### TASK
A complete answer includes every line below with the word "left".

SUPPLIED MATERIAL START

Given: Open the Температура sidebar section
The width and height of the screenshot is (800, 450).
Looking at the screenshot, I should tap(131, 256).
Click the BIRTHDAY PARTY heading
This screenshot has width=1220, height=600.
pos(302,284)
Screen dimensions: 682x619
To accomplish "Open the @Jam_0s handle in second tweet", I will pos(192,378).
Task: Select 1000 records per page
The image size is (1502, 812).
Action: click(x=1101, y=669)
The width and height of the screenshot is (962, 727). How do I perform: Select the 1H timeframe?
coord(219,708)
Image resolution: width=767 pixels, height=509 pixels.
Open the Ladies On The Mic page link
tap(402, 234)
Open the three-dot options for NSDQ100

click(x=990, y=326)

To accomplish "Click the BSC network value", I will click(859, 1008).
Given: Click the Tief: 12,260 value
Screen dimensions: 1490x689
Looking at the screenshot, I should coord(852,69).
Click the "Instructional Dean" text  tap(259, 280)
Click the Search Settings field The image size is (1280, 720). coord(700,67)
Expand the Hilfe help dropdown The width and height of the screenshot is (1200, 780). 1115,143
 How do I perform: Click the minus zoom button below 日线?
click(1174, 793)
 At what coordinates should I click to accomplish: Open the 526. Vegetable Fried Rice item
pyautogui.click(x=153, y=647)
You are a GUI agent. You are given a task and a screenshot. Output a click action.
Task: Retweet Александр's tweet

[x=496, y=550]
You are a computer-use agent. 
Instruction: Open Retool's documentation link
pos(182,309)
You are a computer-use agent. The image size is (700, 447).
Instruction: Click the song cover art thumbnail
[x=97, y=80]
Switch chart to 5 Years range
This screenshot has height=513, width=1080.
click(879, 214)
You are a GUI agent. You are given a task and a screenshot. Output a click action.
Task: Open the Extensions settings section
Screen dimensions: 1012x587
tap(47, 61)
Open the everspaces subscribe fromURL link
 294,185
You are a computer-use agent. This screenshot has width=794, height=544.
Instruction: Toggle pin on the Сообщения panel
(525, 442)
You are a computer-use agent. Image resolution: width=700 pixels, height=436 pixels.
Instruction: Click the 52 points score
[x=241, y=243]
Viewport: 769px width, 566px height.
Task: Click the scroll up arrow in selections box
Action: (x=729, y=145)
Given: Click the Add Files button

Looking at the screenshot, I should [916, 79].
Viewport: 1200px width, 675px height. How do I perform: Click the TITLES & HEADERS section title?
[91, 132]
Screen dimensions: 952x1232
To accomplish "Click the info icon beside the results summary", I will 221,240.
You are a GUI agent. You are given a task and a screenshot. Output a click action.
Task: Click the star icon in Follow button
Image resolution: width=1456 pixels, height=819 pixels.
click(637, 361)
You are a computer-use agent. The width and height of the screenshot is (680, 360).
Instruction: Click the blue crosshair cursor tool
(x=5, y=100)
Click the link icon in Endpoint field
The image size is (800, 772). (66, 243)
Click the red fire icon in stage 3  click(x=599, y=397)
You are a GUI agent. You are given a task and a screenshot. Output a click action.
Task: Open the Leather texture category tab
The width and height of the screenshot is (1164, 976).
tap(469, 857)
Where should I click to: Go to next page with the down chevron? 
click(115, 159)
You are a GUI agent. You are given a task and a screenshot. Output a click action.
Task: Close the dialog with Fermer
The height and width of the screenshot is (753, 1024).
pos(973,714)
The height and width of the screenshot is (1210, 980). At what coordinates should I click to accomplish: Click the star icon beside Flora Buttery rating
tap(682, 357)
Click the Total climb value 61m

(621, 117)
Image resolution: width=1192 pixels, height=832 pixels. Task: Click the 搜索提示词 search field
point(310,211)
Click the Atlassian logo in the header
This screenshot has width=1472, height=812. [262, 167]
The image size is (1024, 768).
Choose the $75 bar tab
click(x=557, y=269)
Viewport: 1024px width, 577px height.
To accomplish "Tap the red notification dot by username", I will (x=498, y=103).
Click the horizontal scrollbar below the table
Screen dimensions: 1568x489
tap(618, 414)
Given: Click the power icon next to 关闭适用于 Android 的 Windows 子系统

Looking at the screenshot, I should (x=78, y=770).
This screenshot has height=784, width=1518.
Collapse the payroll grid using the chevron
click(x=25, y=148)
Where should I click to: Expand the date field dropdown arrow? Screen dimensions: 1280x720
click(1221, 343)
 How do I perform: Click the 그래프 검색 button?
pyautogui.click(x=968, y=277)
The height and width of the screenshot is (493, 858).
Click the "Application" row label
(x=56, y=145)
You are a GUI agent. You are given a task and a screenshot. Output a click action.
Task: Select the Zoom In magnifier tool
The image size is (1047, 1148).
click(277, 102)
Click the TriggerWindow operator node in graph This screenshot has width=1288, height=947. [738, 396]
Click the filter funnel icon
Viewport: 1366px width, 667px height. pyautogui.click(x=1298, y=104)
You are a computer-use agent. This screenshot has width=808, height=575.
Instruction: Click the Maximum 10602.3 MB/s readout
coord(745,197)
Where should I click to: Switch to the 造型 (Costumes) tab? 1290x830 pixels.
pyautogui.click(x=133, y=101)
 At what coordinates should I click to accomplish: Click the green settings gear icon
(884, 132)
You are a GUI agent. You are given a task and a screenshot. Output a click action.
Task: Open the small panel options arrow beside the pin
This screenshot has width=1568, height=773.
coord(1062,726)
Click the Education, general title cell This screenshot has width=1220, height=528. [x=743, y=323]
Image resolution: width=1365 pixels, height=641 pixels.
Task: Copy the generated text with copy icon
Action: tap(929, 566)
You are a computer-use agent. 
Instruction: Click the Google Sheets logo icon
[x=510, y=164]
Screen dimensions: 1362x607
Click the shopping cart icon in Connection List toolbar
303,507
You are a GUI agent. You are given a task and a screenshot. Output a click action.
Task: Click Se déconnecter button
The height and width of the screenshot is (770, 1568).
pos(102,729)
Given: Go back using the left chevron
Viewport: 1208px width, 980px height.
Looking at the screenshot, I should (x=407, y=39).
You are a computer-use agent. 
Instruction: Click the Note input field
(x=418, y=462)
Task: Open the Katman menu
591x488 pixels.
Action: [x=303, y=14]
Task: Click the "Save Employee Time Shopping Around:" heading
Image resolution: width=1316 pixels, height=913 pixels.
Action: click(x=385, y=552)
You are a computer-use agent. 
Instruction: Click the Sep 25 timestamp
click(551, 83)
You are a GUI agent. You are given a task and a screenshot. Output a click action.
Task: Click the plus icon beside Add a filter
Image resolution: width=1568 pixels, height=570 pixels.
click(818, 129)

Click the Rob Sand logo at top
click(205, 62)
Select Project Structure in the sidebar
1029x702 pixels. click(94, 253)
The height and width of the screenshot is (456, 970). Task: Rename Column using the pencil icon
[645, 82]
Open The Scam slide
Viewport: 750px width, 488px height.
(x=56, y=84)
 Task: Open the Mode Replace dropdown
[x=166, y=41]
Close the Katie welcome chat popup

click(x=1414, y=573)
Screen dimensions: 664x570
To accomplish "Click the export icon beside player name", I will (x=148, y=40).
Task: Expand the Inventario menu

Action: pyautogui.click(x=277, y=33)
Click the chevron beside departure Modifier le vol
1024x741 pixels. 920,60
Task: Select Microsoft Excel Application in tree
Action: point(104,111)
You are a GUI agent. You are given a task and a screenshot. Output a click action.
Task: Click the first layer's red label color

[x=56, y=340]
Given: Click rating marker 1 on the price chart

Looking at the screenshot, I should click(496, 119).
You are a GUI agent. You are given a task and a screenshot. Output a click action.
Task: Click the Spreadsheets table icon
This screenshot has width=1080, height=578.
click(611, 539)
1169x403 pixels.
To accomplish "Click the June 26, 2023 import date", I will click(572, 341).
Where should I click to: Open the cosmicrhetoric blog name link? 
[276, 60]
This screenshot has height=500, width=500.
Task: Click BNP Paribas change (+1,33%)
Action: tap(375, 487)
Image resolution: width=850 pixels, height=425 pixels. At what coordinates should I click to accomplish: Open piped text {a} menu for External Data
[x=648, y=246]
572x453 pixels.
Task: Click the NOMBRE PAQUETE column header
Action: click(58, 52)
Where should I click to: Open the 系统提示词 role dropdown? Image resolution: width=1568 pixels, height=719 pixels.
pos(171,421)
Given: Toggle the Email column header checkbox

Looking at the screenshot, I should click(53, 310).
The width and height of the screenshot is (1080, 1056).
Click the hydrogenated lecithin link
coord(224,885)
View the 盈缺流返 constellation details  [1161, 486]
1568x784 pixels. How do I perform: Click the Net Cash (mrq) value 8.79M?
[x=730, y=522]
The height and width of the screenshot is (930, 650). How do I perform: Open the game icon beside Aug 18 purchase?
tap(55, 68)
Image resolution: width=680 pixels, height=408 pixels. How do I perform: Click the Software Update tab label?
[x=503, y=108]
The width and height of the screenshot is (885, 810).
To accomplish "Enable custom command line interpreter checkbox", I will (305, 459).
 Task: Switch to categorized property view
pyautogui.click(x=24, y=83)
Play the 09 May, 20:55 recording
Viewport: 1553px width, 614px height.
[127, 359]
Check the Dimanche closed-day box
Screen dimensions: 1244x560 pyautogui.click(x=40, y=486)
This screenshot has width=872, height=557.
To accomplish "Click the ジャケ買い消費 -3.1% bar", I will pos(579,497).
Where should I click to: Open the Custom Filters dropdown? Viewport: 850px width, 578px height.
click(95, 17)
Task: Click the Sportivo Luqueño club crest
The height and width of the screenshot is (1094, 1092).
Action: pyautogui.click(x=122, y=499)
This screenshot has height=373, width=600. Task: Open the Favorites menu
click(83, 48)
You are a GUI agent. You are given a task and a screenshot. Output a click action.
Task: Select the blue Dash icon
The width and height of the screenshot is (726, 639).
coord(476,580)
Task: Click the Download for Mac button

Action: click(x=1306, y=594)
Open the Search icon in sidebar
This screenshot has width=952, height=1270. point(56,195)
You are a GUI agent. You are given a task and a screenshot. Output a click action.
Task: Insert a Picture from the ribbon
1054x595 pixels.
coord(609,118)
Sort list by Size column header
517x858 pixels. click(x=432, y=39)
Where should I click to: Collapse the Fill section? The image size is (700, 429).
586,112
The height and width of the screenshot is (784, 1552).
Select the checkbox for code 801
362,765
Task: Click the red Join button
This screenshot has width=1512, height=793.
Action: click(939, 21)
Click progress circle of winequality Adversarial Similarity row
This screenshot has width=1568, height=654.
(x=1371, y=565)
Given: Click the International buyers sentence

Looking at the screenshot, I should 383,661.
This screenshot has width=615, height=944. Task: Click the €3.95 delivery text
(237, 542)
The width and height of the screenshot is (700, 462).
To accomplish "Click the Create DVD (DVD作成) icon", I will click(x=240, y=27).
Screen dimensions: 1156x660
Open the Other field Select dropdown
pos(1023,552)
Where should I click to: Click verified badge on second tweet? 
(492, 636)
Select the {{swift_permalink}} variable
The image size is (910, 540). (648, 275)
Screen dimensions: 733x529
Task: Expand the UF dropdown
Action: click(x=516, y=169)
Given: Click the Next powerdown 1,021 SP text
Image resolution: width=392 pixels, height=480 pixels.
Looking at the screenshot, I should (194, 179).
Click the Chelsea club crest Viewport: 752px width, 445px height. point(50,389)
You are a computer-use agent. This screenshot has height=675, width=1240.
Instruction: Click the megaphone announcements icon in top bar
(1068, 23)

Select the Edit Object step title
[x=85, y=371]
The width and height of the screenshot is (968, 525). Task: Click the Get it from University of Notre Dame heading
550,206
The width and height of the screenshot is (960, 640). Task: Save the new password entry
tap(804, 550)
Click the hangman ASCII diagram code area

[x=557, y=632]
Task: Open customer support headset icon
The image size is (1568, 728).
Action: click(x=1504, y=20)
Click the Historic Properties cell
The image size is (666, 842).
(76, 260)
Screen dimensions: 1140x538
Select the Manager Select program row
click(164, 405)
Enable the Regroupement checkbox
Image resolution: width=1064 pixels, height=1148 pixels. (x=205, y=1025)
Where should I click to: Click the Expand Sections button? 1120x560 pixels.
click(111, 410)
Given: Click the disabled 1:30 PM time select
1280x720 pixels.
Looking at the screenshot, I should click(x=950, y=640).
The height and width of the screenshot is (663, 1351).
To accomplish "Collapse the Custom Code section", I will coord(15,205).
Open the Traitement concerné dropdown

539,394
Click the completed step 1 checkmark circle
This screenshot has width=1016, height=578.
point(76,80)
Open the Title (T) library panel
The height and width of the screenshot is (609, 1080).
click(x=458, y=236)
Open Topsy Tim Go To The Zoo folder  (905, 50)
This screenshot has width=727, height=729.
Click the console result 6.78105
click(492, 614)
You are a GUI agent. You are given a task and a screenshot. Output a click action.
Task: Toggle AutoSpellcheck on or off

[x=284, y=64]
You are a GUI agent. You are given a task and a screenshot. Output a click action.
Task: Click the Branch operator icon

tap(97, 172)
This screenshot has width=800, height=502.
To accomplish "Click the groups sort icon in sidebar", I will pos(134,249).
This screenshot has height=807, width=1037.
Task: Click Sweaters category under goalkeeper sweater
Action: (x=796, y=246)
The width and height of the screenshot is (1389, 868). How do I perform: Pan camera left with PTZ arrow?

SUPPLIED MATERIAL END

### SOLUTION FOR THIS EXERCISE
Given: Go back using the left chevron
The width and height of the screenshot is (1389, 868). How do I perform: Pan camera left with PTZ arrow?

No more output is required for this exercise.